__Initialization__

Assumes Python 3

---------------- Only run once on the machine to get things configured -------------------


In [None]:
!echo 'This could take awhile. Status at bottom will show idle when done.'
!git clone https://github.com/JustAnotherArchivist/snscrape
!echo done

In [None]:
!echo 'This could take awhile. Status at bottom will show idle when done.'
!pip install snscrape
!pip install pandas
!pip install seaborn
!echo done

---------------------------- Below here can be run multiple times --------------------------------

__Parse tweets into a Pandas data set__

Have to run this before trying to prepare the dataset for plotting or plotting.

Parameters

* Set displayMaxRows to None (displayMaxRows = None) to show all rows or use a number, like 10, to limit ouput (displayMaxRows = 10)
* Set maxResults to None if you want all tweets or limit by setting a number
* Set since to None for all dates or use YYYY-MM-DD format to get all tweets since that date

In [None]:
import json
import pandas

# Parameters
displayMaxRows = 10
maxResults = None
since = '2020-01-01'
twitterUser = 'atrupar'

temp = []

if maxResults is None:
    maxResultsParam = ''
else:
    maxResultsParam = f'--max-results {maxResults}'
    
if since is None:
    sinceParam = ''
else:
    sinceParam = f'--since {since}'
    
print(f'Running: snscrape {maxResultsParam} --jsonl {sinceParam} twitter-user {twitterUser}')
print('This can take awhile. The status bar at the bottom of the screen will say Busy until this is done.')

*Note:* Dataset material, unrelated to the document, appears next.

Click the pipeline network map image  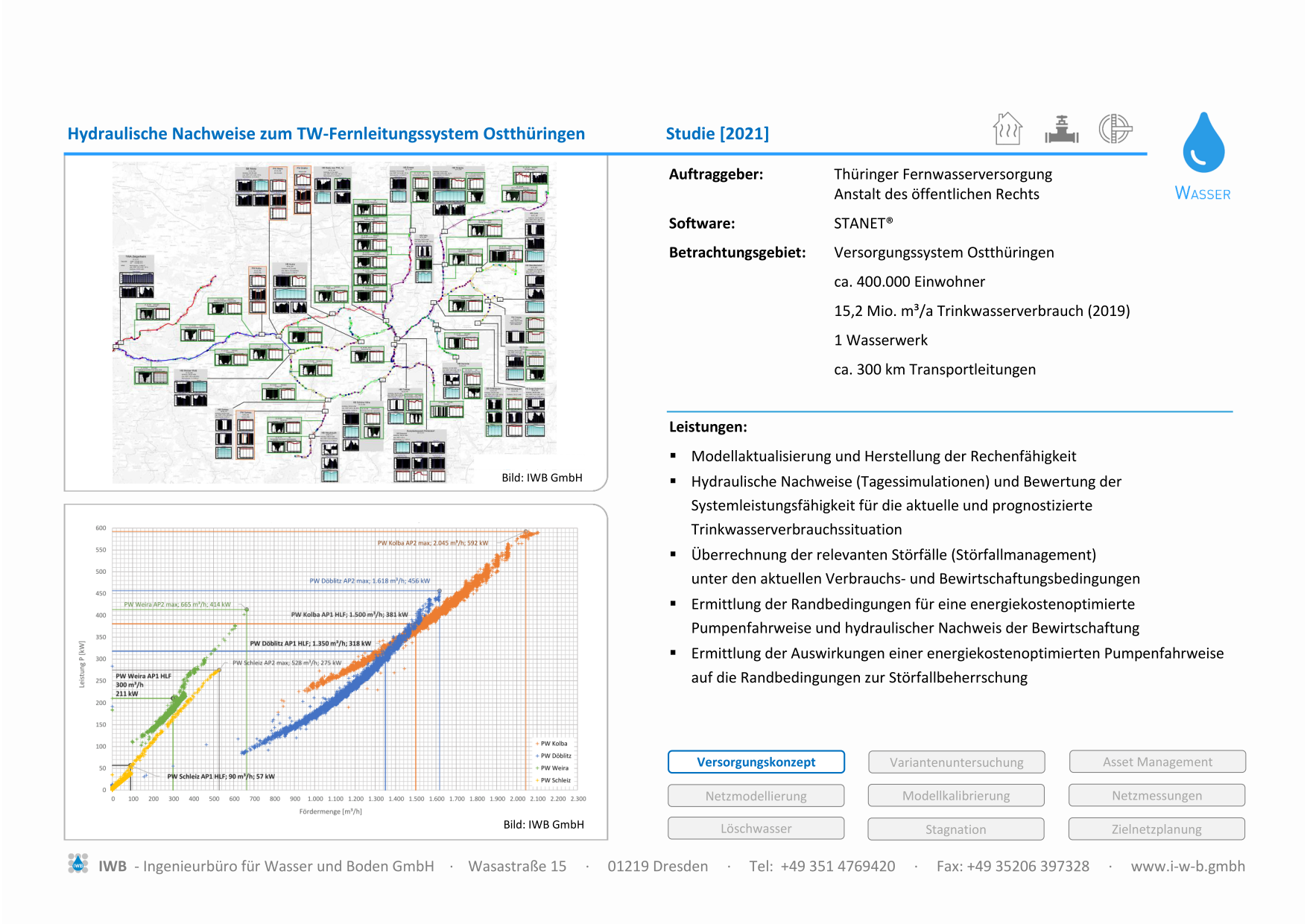334,320
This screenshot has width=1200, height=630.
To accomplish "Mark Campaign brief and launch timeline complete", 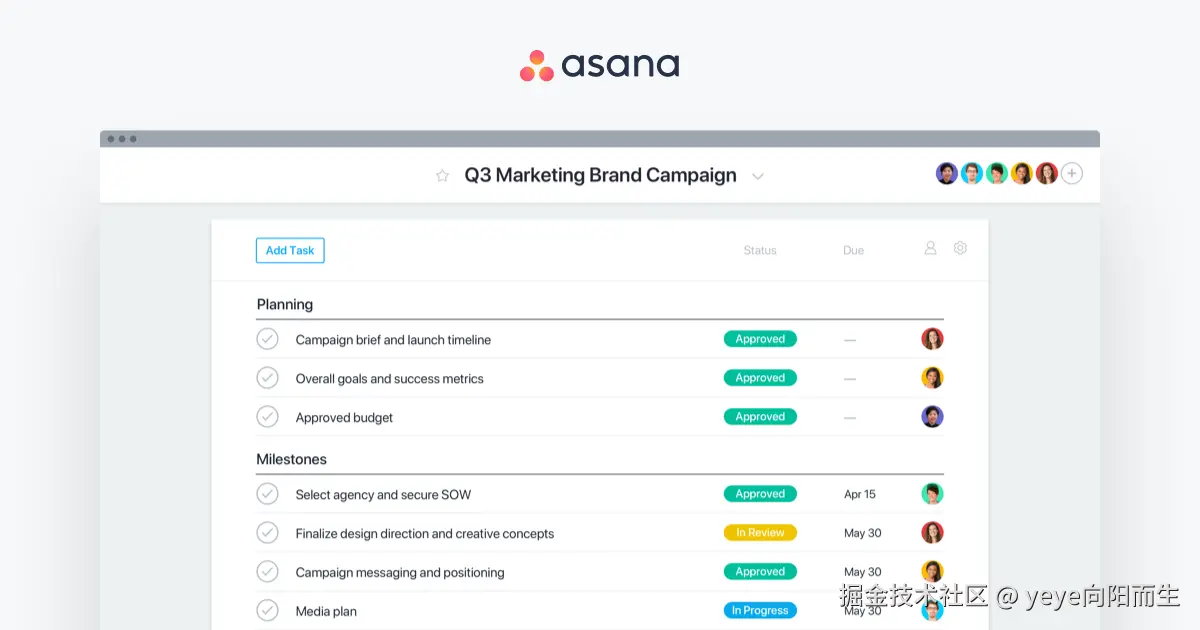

results  = !snscrape {maxResultsParam} --jsonl {sinceParam} twitter-user {twitterUser}

print('Done scraping Twitter')

for json_str in results:
    result = json.loads(json_str)
    
    isVideo = False
    isImage = False
    mediaType = 'None'
    views = 0
    media = result['media']
    if (media is None) == False and len(media) > 0:
        if media[0]['_type'] == 'snscrape.modules.twitter.Photo':
            isImage = True
            mediaType = 'Image'
        elif media[0]['_type'] == 'snscrape.modules.twitter.Video':
            isVideo = True
            mediaType = 'Video'
            views = media[0]['views']
            
    totalEngagement =  result['replyCount'] + result['retweetCount'] + result['likeCount'] + result['quoteCount']
    totalEnagementWithVideoViews = totalEngagement + views
        
    record = {
        'TweetId': result['id'],
        'TweetDate': result['date'],
        'Replies': result['replyCount'],
        'Retweets': result['retweetCount'],
        'Likes': result['likeCount'],
        'Quotes': result['quoteCount'],
        'Source': result['sourceLabel'],
        'IsVideo': isVideo,
        'IsImage': isImage,
        'VideoViews': views,
        'MediaType': mediaType,
        'TotalEngagement':totalEngagement,
        'TotalEngagementWithVideoViews':totalEnagementWithVideoViews
    }
    
    temp.append(record)

output = pandas.DataFrame(temp)

# Put TweetDate into proper date format
output['TweetDate'] = pandas.to_datetime(output['TweetDate'])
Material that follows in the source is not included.